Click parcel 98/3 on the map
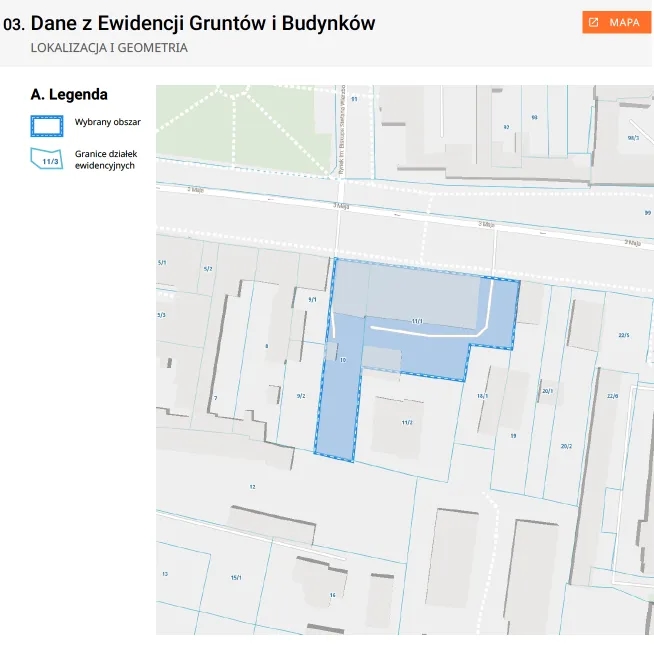Screen dimensions: 654x645 click(633, 138)
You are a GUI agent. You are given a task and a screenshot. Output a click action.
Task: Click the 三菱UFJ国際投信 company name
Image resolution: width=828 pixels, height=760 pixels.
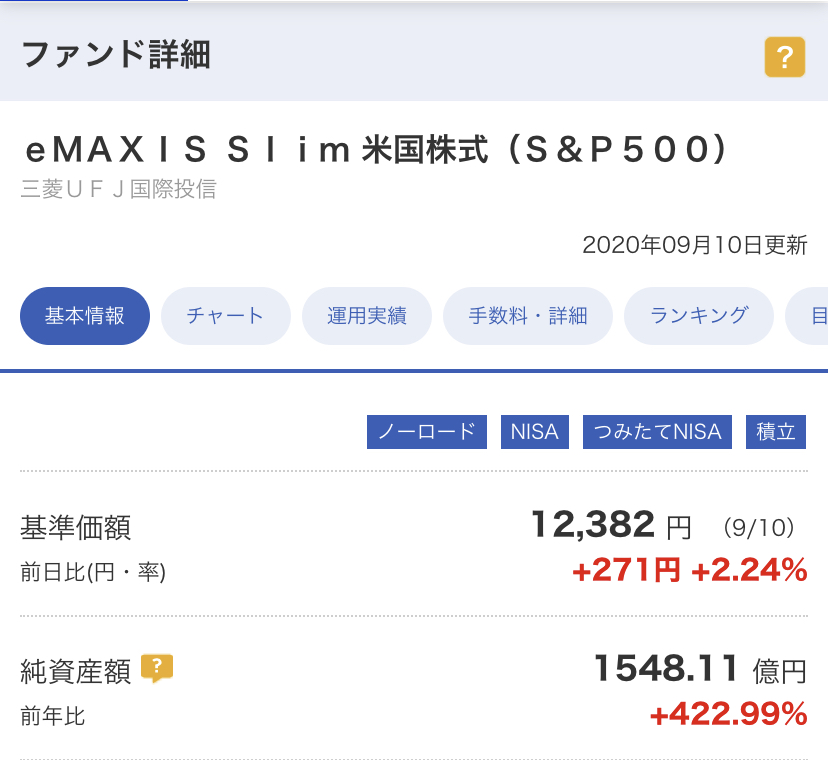click(x=118, y=189)
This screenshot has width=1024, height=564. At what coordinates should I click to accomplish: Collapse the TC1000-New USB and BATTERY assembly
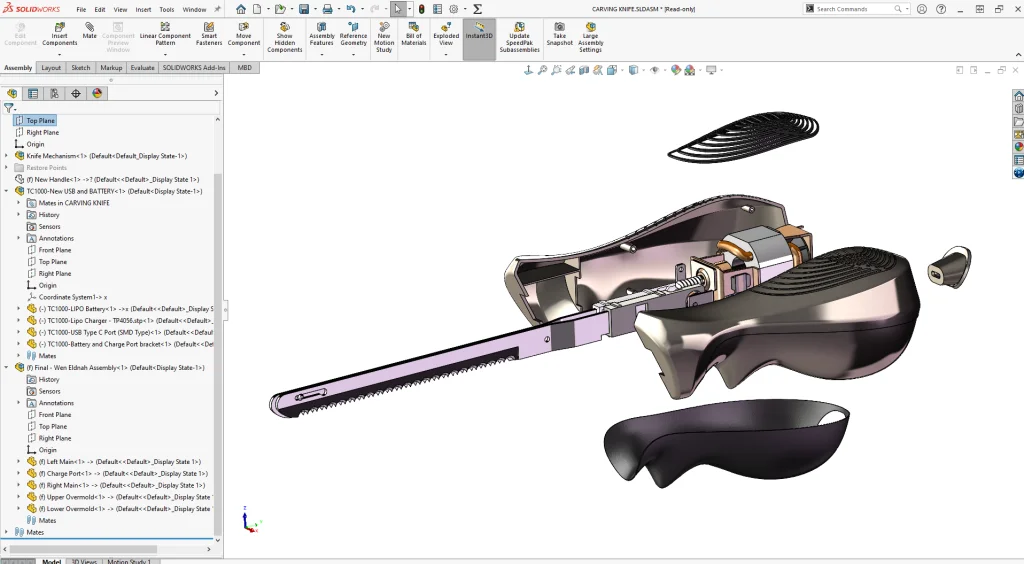6,191
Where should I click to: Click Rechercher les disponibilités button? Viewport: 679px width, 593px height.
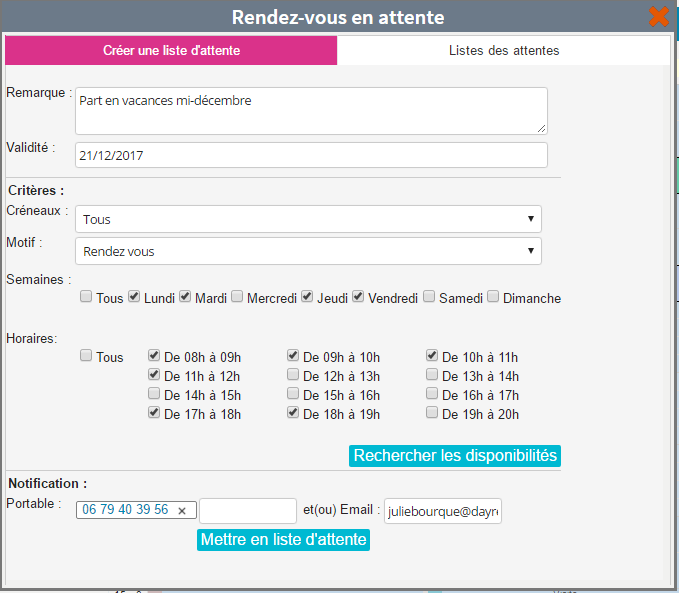pyautogui.click(x=455, y=456)
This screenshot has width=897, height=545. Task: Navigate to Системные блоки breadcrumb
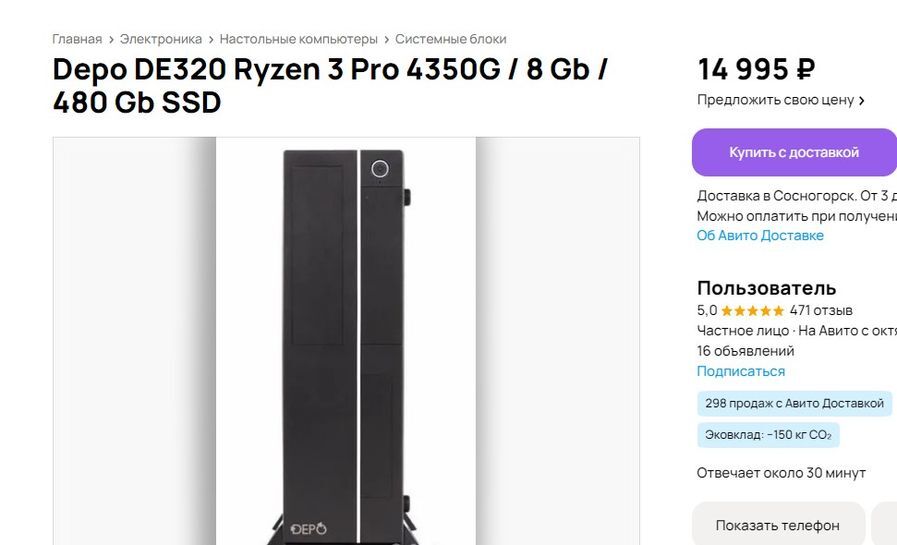coord(450,39)
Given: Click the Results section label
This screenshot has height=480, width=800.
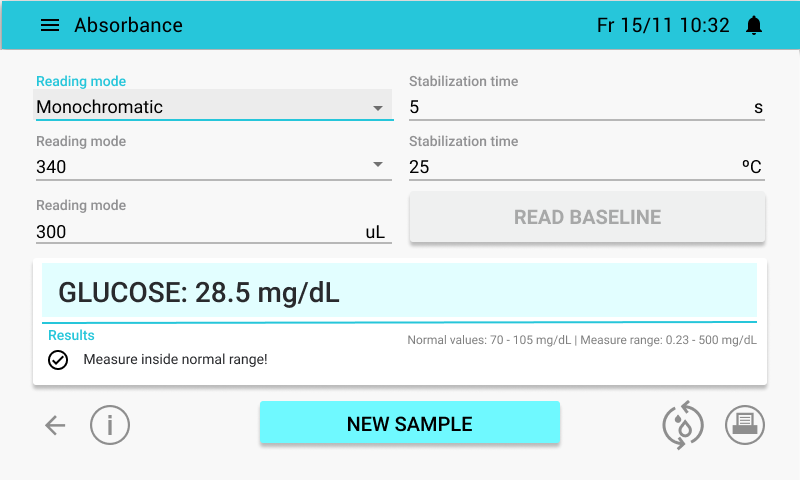Looking at the screenshot, I should coord(71,335).
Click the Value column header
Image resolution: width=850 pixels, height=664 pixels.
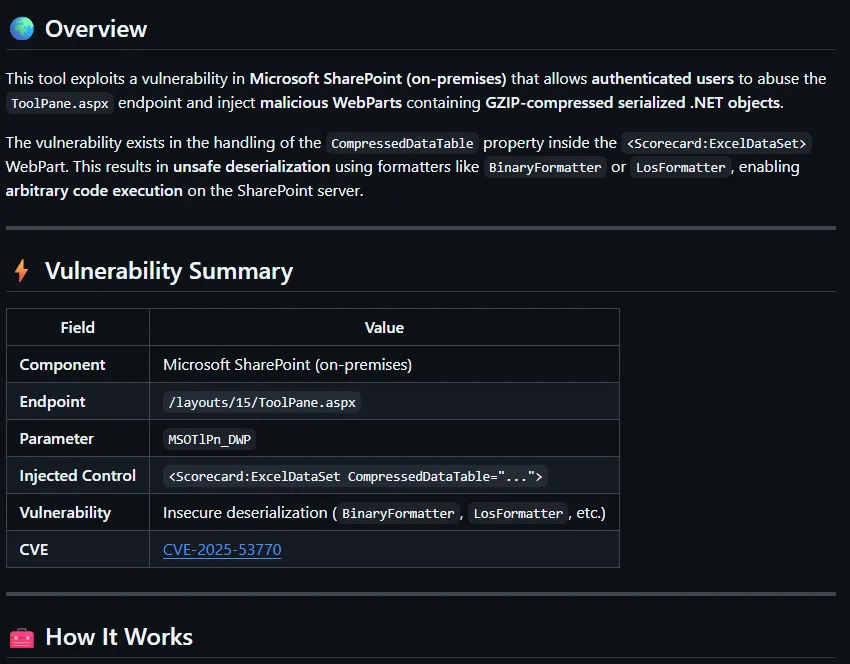coord(384,327)
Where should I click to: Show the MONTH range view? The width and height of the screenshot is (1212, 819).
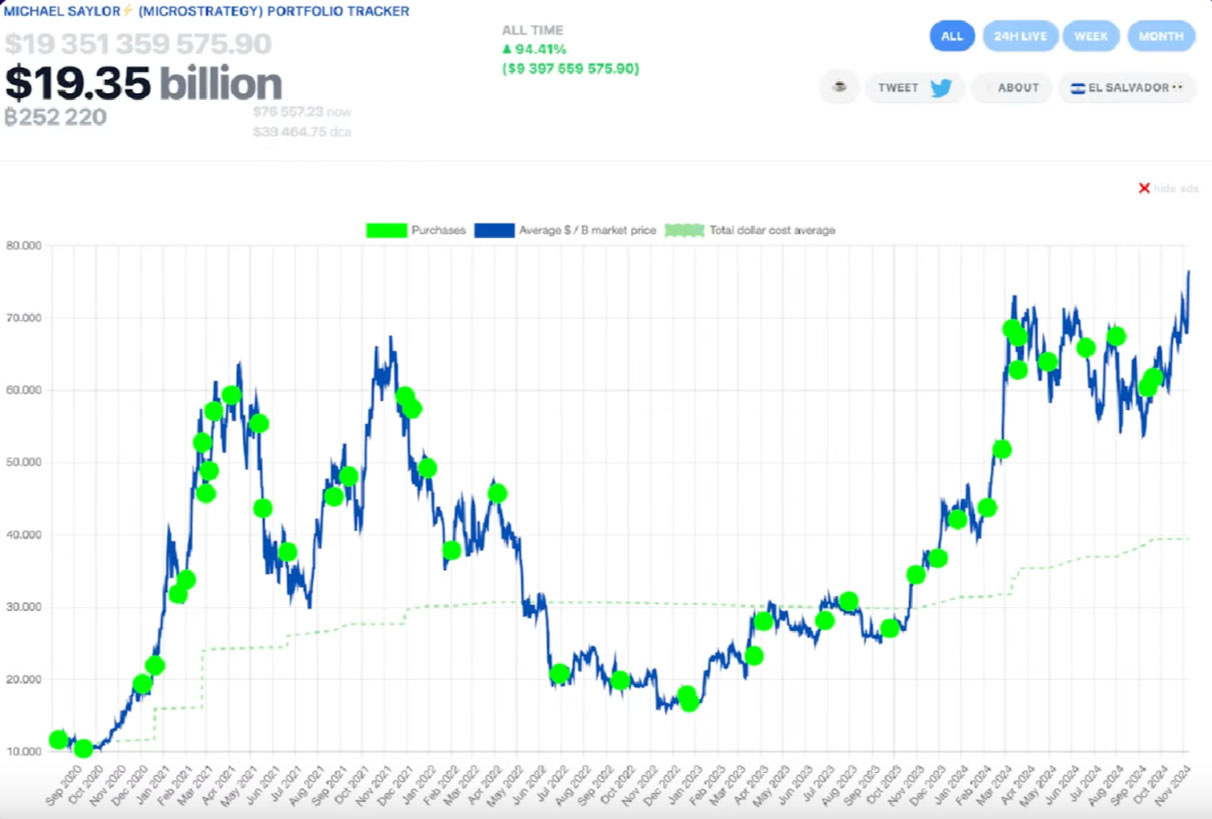click(x=1161, y=36)
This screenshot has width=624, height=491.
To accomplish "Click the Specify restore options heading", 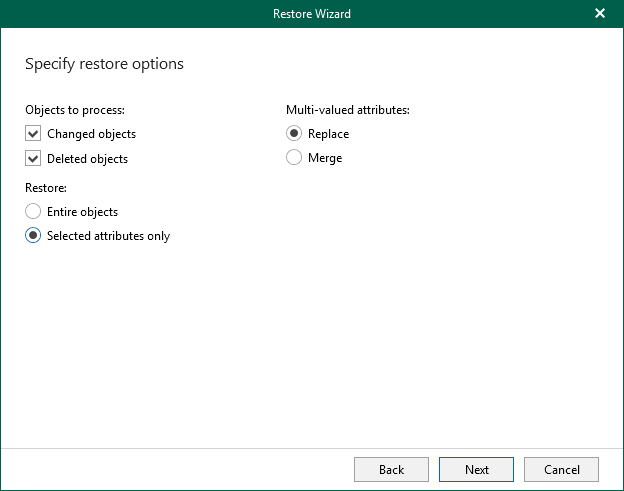I will point(104,64).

+--

◆ ACTIVITY ◆
Take the lines from the start of the entries through the line containing "Task: Click the 三菱UFJ国際投信 company name" and set them down exactly, leaving out every picture.

◆ RESPONSE TO THE TASK ◆
Click parcel 98/3 on the map
Screen dimensions: 654x645 click(633, 138)
You are a GUI agent. You are given a task and a screenshot. Output a click action.
Task: Click the 三菱UFJ国際投信 company name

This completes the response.